(Excerpted text):
While more traditional attack vectors focus on exploiting known vulnerabilities in the wild, recent supply chain attacks are starkly different. Attackers are no longer waiting for public disclosure of vulnerabilities, they are creating the vulnerabilities themselves. Bad actors are aggressively implanting malicious code directly into open source projects with the aim of infiltration and extraction of sensitive data like PII, or credentials that might enable further lateral intrusion.

The trend toward supply chain vulnerability injection is being referred to as “next generation” because of this key difference. In just the past year or so there have been a number of prominent examples: SolarWinds Orion, Codecov, Microsoft’s WinGet and Kaseya. Another widely known instance is the Linux Hypocrite Commits (2020) that targeted the Linux Kernel. The E.U. (ENISA) has estimated that up to 66% of all cybersecurity attacks focus on the supply chain, and they’re increasing at an alarming rate— observed to be over 400% in the past year— that’s a big concern in the CI/CD world.

These attacks are making waves globally and many private sector enterprises are bolstering their security as a result. The United Nations has released new cybersecurity guidelines for states, the culmination of a two-year effort, recommending steps to ensure the integrity of supply chains. Also in the public sector, frameworks and guidelines are being developed or improved to help guide the strengthening of software supply chains (C-SCRM & SSDF in the U.S., The Supply Chain Security Training Act in the U.K., Understanding the increase in Supply Chain Security Attacks by ENISA in the E.U.).

Threats and attack vectors are constantly evolving and, therefore, so should the requirements and mitigation measures of the systems we build. Finally, we’ve found it important to make the requirements that we set measurable, to help pragmatically steer development towards the needs it seeks to address.

Motivation

Last year, we kicked off a new project to re-design and build the CI platform used by developers at Mercari. This new system is aimed at offering enhanced protection against novel threats, such as next-gen attacks like Codecov.

In addition to concerns over new threats, there were several specific areas in which we hoped to introduce improvements.

Limit Modification of CI

We aimed to avoid the threat of bad actors modifying CI workflows on their branch and injecting custom changes. To counter this, we sought to separate CI configuration or put more restrictions on its modification.

CI job code injection attack
Example of an attack that modifies CI.

Improved Secret Management

We hoped to improve the way credentials are used in CI. For example:

  • Control of secrets based on environment
  • Require review before jobs have access to secrets
  • Automatic secret rotation

Improved Security Controls

We also planned to introduce greater security controls. Some key areas for improvement were:

  • Network restrictions
  • Better security monitoring capability
  • Better audit logging capability
Next-gen supply chain attack
Lack of egress restrictions: Example of a next-gen supply chain attack that extracts data.

(Requests):
1 - In the text on supply chain attacks, what share of all cybersecurity attacks does ENISA estimate focus on the supply chain?
2 - Write the next part of the text on supply chain attacks and Mercari's CI platform, picking up after its final line.

(Data shown):
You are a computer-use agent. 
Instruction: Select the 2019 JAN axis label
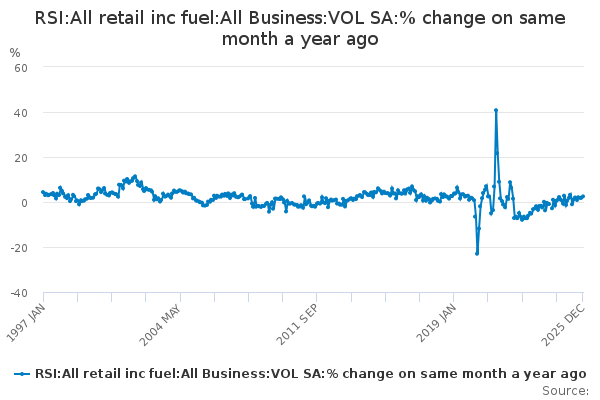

(Answers to the problems):
1 - Up to 66%.

2 -
Vision

Overall, our goal was to provide a solution that offers better protection to known threats and is flexible enough to be adapted for future unknowns. Security needed to be a key pillar of our design. As mentioned in the introduction, it was important for us to define measurable requirements from the beginning. The Platform CI/CD and Security teams have been working in close collaboration throughout this project.

Although we intended not to make compromises in security, the system had to be highly usable for developers. In effort to achieve this, the Platform Developer Experience (DX) team worked throughout the design phase to assess the developer impact of our plans.

A key aspect of our design was to deliver the system to developers via a higher-level abstraction. This way, the underlying architecture and components would not be exposed and could be more easily open to future change. This is done by using a terraform module called microservice-starter-kit, provided by our Platform DX team.

Threat Modeling

Given the security centric motivation for this project, in order to develop a more comprehensive set of requirements, we began with examining common CI/CD pipeline attack scenarios. Again, a joint effort in conjunction with Mercari’s Security team.

The MITRE ATT&CK framework was used as a starting point for research. From there, a threat model specific to CI/CD pipelines was developed. The model was shared in October 2021 at the Code Blue security conference in Tokyo (slides). It is available for public use on GitHub at rung/threat-matrix-cicd. Please feel welcome to try it out.

After we had assessed what the threats were, we planned mitigation strategies for each threat. We also noted any limitations our mitigation strategies had.

Design feedback loop
We followed a feedback loop to aid this process and ensure the end-product had received ample critical review.

Requirements

Based on the threat modeling, we created a set of user and security/compliance requirements. Afterwards, we transformed these into actionable user stories. These requirements were reviewed again and then transitioned into our design doc.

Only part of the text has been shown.